%%

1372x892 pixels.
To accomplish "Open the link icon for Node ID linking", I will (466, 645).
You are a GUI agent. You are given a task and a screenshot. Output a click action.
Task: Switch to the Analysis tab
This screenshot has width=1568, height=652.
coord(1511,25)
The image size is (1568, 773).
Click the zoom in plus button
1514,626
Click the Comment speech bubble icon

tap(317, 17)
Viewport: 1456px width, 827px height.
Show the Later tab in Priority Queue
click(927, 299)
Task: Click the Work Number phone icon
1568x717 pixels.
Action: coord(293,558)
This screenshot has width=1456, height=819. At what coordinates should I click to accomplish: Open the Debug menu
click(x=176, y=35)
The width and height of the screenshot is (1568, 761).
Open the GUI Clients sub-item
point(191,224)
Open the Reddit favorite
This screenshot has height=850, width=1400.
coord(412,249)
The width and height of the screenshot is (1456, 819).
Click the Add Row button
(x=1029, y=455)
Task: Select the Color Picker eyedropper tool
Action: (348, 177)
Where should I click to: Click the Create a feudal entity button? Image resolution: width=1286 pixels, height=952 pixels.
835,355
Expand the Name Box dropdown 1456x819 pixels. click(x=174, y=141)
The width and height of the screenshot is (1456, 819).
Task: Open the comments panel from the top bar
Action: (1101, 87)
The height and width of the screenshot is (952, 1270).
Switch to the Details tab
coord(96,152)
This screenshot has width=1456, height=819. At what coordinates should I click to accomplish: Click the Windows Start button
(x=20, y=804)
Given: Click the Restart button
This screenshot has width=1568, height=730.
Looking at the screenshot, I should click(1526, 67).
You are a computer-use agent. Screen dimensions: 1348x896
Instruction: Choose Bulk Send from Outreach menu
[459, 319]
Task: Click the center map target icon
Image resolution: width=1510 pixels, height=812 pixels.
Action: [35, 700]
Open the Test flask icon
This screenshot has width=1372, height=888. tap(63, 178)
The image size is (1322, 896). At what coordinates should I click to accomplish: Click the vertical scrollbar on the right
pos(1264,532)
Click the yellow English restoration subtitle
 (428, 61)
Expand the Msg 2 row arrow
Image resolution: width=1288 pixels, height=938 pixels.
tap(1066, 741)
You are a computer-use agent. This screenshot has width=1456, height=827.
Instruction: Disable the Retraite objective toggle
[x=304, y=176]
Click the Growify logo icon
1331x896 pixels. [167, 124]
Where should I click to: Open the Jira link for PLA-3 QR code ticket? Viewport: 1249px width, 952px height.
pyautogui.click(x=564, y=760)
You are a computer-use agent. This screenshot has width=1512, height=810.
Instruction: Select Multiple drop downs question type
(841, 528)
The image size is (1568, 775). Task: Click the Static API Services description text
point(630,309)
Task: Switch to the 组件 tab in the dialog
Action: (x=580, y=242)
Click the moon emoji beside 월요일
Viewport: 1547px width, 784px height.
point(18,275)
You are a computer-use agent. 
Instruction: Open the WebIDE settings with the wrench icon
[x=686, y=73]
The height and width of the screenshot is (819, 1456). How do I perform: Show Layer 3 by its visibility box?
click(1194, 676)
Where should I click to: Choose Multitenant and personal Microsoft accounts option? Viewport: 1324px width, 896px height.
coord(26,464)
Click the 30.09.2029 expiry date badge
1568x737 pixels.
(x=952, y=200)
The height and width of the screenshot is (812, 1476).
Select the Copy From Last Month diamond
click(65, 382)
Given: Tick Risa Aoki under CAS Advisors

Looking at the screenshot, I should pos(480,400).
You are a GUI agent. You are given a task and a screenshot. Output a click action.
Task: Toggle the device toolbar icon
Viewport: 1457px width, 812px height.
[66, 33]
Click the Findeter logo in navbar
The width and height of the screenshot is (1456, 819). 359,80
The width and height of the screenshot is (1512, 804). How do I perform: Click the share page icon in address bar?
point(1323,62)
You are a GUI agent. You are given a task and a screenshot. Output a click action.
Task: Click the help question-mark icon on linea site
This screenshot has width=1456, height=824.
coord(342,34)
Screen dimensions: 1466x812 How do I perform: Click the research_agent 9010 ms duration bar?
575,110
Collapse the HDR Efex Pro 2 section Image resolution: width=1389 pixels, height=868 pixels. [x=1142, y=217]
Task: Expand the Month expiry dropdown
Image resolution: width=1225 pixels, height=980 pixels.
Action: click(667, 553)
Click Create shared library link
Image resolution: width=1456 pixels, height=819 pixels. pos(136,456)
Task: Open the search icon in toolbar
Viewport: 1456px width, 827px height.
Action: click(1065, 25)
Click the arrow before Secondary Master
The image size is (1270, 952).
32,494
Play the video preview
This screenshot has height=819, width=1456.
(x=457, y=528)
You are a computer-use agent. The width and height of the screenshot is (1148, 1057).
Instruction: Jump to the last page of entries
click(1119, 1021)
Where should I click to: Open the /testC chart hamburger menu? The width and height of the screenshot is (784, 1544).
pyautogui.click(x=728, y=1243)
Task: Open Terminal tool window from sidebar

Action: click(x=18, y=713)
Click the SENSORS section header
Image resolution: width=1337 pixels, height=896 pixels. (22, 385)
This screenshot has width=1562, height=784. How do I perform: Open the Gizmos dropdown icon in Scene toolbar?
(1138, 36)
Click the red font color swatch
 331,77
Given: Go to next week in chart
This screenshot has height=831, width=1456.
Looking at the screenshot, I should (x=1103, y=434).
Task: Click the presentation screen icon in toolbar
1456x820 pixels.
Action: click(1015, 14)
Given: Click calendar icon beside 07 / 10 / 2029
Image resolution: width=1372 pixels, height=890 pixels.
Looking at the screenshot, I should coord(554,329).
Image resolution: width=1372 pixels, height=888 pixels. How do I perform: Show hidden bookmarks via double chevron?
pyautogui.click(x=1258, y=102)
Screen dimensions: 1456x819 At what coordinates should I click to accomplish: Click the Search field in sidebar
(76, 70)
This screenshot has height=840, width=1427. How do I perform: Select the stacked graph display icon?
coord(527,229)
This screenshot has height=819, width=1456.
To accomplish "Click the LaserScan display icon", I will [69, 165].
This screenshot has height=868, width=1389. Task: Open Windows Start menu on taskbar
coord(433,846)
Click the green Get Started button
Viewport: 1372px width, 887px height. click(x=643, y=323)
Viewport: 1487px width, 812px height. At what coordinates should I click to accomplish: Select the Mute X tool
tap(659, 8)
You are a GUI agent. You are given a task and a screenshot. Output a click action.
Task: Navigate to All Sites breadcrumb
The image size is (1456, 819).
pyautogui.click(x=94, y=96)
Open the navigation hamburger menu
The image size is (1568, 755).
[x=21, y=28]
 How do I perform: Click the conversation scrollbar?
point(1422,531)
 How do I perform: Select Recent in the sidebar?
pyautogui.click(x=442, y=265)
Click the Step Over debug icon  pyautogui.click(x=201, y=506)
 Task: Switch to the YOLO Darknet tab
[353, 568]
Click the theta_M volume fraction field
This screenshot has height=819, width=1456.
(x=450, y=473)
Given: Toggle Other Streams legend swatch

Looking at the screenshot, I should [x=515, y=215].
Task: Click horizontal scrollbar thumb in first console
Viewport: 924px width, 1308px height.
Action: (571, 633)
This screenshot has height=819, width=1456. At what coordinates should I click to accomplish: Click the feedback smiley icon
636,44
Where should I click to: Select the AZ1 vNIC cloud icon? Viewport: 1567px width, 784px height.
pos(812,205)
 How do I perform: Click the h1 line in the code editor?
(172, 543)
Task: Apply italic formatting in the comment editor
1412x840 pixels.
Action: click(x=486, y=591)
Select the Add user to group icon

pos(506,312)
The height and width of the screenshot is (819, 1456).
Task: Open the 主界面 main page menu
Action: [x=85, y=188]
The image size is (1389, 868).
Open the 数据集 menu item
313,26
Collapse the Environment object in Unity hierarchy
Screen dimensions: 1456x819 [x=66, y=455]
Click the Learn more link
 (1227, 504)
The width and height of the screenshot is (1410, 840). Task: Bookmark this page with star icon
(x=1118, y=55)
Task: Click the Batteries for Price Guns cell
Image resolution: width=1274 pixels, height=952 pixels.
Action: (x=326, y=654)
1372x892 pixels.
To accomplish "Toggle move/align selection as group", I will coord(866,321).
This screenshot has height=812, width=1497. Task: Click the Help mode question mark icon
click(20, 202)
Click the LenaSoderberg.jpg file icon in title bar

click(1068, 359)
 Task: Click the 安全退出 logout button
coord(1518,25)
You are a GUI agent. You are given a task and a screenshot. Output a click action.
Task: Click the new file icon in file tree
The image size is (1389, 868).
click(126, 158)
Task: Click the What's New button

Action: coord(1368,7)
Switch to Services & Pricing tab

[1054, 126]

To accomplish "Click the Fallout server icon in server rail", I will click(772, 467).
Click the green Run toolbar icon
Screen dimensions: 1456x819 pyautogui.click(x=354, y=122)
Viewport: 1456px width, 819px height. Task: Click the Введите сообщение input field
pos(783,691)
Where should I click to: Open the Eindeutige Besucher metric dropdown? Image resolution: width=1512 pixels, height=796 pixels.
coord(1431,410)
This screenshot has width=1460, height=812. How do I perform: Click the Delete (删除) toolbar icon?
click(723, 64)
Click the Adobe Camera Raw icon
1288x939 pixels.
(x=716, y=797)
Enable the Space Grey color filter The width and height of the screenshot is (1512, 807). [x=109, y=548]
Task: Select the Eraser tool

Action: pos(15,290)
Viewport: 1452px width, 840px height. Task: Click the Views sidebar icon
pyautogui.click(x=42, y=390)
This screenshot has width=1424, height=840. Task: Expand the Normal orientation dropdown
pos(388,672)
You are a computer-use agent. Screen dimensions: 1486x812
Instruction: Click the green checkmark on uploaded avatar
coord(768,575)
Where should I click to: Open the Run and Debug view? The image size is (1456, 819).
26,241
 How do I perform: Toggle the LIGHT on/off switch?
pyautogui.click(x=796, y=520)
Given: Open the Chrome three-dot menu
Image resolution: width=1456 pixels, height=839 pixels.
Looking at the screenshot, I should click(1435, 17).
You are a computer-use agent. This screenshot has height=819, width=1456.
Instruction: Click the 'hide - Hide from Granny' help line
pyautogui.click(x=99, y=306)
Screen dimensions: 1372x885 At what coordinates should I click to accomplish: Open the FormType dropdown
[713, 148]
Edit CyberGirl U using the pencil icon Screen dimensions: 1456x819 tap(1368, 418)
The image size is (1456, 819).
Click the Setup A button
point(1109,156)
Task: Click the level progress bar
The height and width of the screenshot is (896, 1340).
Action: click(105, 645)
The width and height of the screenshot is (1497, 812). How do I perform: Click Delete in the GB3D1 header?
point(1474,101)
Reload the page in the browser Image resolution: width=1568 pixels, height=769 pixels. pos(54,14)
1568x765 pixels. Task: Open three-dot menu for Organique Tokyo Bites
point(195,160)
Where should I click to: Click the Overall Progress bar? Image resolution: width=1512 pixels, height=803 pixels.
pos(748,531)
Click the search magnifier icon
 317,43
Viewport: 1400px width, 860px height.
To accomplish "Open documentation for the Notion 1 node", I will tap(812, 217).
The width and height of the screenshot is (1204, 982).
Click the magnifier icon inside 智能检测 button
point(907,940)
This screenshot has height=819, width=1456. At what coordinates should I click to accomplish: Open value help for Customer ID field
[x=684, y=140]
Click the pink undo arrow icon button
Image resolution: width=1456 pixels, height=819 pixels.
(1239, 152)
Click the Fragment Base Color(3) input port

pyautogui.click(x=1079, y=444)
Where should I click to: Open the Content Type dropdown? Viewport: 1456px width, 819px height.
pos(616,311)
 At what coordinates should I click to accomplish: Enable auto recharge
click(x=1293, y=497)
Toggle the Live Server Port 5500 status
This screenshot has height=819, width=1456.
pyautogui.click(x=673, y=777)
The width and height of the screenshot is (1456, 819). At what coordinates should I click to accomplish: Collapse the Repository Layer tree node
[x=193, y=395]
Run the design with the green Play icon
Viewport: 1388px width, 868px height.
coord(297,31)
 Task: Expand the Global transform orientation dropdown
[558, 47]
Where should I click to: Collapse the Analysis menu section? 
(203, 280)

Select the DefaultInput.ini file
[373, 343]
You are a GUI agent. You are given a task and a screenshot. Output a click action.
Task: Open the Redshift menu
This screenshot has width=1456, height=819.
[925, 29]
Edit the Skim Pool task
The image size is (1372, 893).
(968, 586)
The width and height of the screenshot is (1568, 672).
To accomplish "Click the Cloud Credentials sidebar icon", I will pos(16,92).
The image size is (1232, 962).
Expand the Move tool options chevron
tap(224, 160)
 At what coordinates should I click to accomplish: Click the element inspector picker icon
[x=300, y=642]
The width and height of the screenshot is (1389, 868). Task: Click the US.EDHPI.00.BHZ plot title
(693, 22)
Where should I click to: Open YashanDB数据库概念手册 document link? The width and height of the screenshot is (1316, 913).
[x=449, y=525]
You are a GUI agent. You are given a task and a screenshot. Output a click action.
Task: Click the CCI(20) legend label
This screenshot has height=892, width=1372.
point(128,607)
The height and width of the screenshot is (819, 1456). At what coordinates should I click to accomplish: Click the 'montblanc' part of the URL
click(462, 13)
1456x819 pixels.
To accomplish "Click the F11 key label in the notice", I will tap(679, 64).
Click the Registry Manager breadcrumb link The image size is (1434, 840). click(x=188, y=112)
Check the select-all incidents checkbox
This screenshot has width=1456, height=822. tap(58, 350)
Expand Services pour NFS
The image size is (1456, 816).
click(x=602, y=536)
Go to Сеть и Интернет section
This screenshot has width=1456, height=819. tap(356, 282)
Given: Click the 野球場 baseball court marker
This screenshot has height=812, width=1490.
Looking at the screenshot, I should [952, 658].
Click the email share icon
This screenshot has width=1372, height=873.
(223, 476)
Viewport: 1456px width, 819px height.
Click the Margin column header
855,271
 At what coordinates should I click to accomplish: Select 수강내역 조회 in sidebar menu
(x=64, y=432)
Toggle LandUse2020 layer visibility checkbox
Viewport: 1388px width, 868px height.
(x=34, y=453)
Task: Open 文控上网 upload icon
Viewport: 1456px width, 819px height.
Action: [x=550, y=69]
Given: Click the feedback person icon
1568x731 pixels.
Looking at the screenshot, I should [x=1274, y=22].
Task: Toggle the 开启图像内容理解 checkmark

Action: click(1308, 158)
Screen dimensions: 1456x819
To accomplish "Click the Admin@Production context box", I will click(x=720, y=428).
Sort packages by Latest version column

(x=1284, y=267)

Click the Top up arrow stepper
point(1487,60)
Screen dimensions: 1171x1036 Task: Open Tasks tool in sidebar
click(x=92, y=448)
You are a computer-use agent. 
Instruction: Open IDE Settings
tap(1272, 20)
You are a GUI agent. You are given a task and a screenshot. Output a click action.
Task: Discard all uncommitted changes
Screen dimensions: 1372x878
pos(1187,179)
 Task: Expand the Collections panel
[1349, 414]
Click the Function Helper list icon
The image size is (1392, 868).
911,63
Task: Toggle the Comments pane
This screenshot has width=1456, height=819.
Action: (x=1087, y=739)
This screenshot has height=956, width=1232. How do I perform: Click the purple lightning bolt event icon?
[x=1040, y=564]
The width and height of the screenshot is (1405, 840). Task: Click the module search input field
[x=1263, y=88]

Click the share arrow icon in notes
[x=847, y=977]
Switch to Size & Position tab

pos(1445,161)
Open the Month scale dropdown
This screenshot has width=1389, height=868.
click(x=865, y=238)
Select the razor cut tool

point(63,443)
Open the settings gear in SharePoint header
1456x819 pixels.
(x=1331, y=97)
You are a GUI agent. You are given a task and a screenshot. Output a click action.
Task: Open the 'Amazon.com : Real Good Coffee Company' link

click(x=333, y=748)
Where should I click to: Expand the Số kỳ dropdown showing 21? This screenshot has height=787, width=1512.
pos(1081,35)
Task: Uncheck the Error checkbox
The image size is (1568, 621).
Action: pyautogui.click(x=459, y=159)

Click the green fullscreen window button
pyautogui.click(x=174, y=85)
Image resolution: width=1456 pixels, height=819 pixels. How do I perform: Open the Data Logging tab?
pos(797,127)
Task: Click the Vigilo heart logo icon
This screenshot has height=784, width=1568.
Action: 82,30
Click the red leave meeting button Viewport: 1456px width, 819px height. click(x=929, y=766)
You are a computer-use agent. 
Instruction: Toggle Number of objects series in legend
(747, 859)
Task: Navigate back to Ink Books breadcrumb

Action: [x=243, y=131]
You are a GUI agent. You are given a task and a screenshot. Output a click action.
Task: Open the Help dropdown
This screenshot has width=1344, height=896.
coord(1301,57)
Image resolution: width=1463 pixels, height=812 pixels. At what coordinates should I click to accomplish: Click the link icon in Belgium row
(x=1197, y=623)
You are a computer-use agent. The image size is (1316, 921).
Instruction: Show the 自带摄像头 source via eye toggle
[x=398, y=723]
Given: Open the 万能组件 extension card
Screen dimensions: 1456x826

%%

• **WHAT IS EXPECTED**
Only one thing is wanted in reply: the number of lines in the entries that hold the string "will".

• **RESULT OF THIS TASK**
8